Arsya berdecak pelan, namun ia tetap mempersilakan tamunya masuk. Sebenarnya Arsya sedang tak ingin diganggu karena banyaknya pekerjaan. Ia bahkan tak berniat makan siang. Namun ia segan menolak tamunya karena Derry Laksmana adalah juga kerabat dari ibunya sekaligus ayah dari Delisha. Arsya tersenyum tipis ketika pria paruh baya itu memasuki ruangannya. Ia mempersilakan Derry duduk dengan isyarat tangan.

“Sepertinya saya mengganggu kamu, Arsya. Kamu terlihat sangat sibuk,” sapa Derry.

“Ya, sedang banyak pekerjaan. Tapi tidak apa-apa, Pak.” Arsya kembali tersenyum.

“Masih saja kamu panggil saya Bapak. Panggil saja Om atau kalau kamu mau memanggil saya Papa seperti Delisha juga tidak apa-apa.” Derry berusaha terlihat akrab untuk mencairkan suasana.
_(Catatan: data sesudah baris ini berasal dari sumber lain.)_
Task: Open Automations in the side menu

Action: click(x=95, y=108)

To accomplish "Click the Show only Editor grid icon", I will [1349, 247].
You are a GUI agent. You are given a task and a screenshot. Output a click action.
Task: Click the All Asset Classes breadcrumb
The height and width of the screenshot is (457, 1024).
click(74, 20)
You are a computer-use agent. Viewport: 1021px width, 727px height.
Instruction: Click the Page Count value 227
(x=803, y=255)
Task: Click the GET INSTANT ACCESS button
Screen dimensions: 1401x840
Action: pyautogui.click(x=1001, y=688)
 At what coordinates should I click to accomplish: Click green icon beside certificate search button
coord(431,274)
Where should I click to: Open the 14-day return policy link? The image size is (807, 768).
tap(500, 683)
Arsya tertawa kecil. “Baik, Om Derry. Ada yang saya bisa bantu, Om? Sepertinya Om ada perlu sehingga menyempatkan diri singgah ke sini di hari kerja.”

Derry berdehem. “Ya, memang ada perlu. Ada hal yang ingin saya bicarakan tapi bukan tentang pekerjaan.”

“Lalu?” Arsya mengernyit.

“Tentang Delisha.”

“Ada apa dengan Delisha?” tanya Arsya sambil kembali menatap layar laptopnya.

“Delisha bilang kamu menganggap perjodohan masa kecilmu dengannya hanya gurauan.”

Mendengar itu, Arsya menoleh. Namun dia tak mengatakan apa-apa. Apa perlu membicarakan hal-hal pribadi di kantor? Lagi pula itu pembicaraannya dengan Delisha, pembicaraan anak muda. Kenapa pula Derry mencampurinya

“Delisha bersedih karena kamu mengatakan hal itu, menolak untuk menjalin hubungan dengannya, juga karena kamu bersikap dingin padanya. Dia sangat menyukaimu, Arsya. Meski banyak lelaki yang menginginkannya, dia tetap memilih kamu,” lanjut Derry.

Tak tahu harus menjawab apa, Arsya masih dalam kediamannya.

Mata Derry menerawang. “Delisha adalah putri saya satu-satunya. Bagi saya kebahagiaan Delisha adalah kebahagiaan terbesar saya. Saya tidak ingin melihatnya kecewa, apalagi sejak kepergian ibunya beberapa tahun lalu.”

Arsya menghela napas. Rasanya ia ingin menggaruk kepalanya karena bingung harus menanggapi apa. Derry terlihat begitu melankolis menceritakan tentang Delisha seolah Arsya sudah menyakiti putrinya itu.

“Maaf, Om. Saya rasa pembicaraan antara saya dan Delisha biar menjadi urusan kami saja. Juga tentang saya yang bersikap dingin pada Delisha, itu tidak saya sengaja. Dan tentang saya menolak ajakan Delisha untuk menjalin hubungan, saya rasa juga tidak perlu dibicarakan karena itu urusan personal saya,” ujar Arsya.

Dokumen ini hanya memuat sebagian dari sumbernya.